In spite of recent progress in perinatal and neonatal intensive care medicine, neonatal brain injury due to various disorders including intraventricular hemorrhage (IVH), hypoxic ischemic encephalopathy (HIE), neonatal stroke and bacterial meningitis still remains a major cause of death and morbidities in survivors1. Since few effective treatments are currently available to improve the outcome of these intractable and devastating neonatal brain disorders, developing a new and effective therapeutic modality would be an urgent big issue.

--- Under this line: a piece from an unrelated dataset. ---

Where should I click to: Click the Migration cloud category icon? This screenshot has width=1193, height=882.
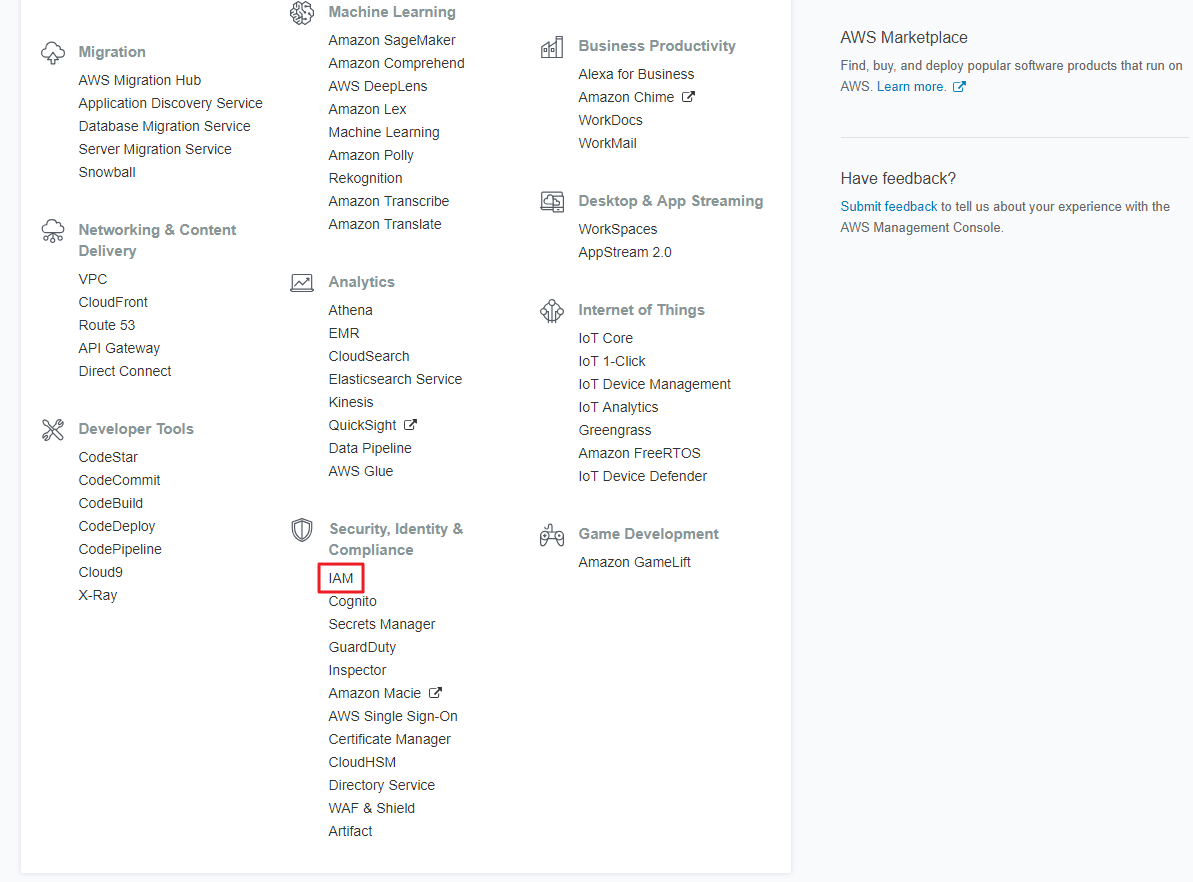pyautogui.click(x=52, y=53)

Recently, various preclinical studies have shown the benefits of stem cell therapy for attenuating neonatal brain injury in the newborn animal models of intraventricular hemorrhage (IVH)2, 3, 4, 5, 6, 7, 8, 9, hypoxic ischemic encephalopathy (HIE)10,11, neonatal stroke12 and bacterial meningitis13. Phase I clinical trials in newborn infants for severe IVH4 and HIE14 have demonstrated stem cell therapy to be safe, feasible and potentially efficacious. Moreover, considering the pleiotropic anti-apoptotic, anti-oxidative, anti-inflammatory, anti-fibrotic and anti-bacterial effects15, 16, 17, 18, 19, 20, 21, 22, 23, 24, 25, 26, 27, 28, stem cell therapy could be a novel therapeutic candidate for neonatal brain injury due to the currently intractable and devastating neonatal disorders with complex multifactorial etiology. Here, we discuss recent progress in stem cell therapy, specifically mesenchymal stem cells (MSCs) transplantation, for various neonatal intractable brain disorders with focus on the preclinical data concerning the important issues for clinical translation including the protective mechanisms, determining the ideal cells, optimal route, timing and dose of MSCs transplantation.